1445 wurde die Stadt zu einer königlichen Freistadt erklärt. Die berühmtesten Inhaber der Burg waren die Familie Rákóczi. Nach dem Ende des von Ferenz II. Rakoczi angeführten ungarischen Aufstands gegen die Habsburger verloren die Rákóczis die Burg. 1726 übertrugen dann die Habsburger die Burg samt der Stadt und Umgebung an die österreichische Familie Schönborn, die auch viele Deutsche in Mukatschewe ansiedelte. In dieser Zeit expandierte die Stadt flächenmäßig und wirtschaftlich.

Seit dem Ende des 18.Jahrhunderts bis 1897 wurde die Burg als Kaserne und Gefängnis benutzt. 1919 kam die Stadt zur neu gegründeten Tschechoslowakei und trug nun den Namen Mukačevo. Bis 1944 gab es einen hohen jüdischen Bevölkerungsanteil. Nach dem Einmarsch der deutschen Wehrmacht im März 1944 wurde bis im Juli die ganze jüdische Bevölkerung nach Auschwitz deportiert, wo über 80 % ermordet wurden. Am 26. Oktober 1944 wurde die Stadt von der Roten Armee im Zuge der Ostkarpatischen Operation erobert. Nach dem Ende des 2. Weltkrieges kam die Stadt zur Sowjetunion, als die Karpathenukraine der Ukrainischen Sozialistischen Sowjetrepublik zugeschlagen wurde. Jetzt ist Mukatschewe ein Teil der unabhängigen Ukraine.

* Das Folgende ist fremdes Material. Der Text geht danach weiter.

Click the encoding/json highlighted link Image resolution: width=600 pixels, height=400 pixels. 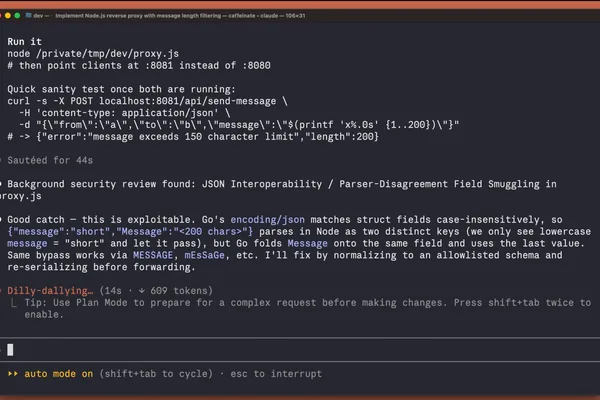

Die Stadt ist ein Knotenpunkt zwischen der EU und Osteuropa. Mukatschewe ist ein Standort von Fabriken, die Bier, Wein, Tabak, Textil, Möbel und Lebensmitteln produzieren. Sehenswert ist der Basar im Stadtzentrum, der heutzutage der größte Basar der Provinz Transkarpatien ist. Es gibt ein buntes Angebot an Allerlei.

Zu den bedeutendsten Sehenswürdigkeiten der Stadt Mukatschewe gehören Burg Palanok, das Rathaus und unvergesslich sind der Besuch in der Altstadt und des Rákóczi-Palast, auch „Weißes Haus“ genannt.